● THE EXERCISE
List every line in the records below that contains the word "button", copying each such line in full.

Dataset excerpt:
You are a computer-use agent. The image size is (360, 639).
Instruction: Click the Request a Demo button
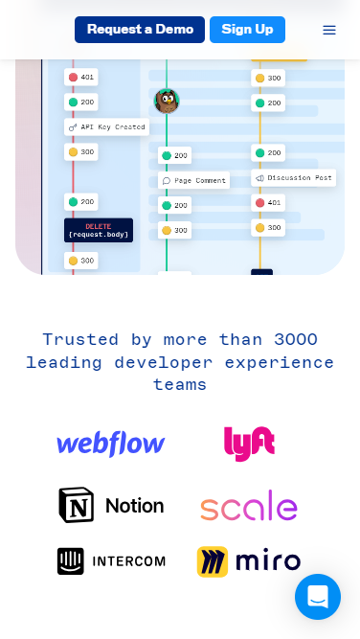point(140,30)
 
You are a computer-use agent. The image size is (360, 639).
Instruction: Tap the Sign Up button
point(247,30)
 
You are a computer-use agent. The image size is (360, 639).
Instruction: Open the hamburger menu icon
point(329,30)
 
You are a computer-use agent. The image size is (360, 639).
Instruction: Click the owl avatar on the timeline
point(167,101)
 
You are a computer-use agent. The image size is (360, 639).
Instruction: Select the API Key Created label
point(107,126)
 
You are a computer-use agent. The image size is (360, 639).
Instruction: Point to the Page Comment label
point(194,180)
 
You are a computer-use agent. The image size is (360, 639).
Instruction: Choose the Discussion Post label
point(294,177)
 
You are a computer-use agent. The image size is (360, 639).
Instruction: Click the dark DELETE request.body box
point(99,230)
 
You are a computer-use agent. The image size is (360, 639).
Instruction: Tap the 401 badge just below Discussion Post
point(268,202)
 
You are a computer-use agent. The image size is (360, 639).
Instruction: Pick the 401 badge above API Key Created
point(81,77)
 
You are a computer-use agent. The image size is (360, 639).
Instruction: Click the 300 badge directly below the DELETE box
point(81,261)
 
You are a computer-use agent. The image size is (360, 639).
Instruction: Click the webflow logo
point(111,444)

● THE SOLUTION
Instruction: Click the Request a Demo button
Instruction: Tap the Sign Up button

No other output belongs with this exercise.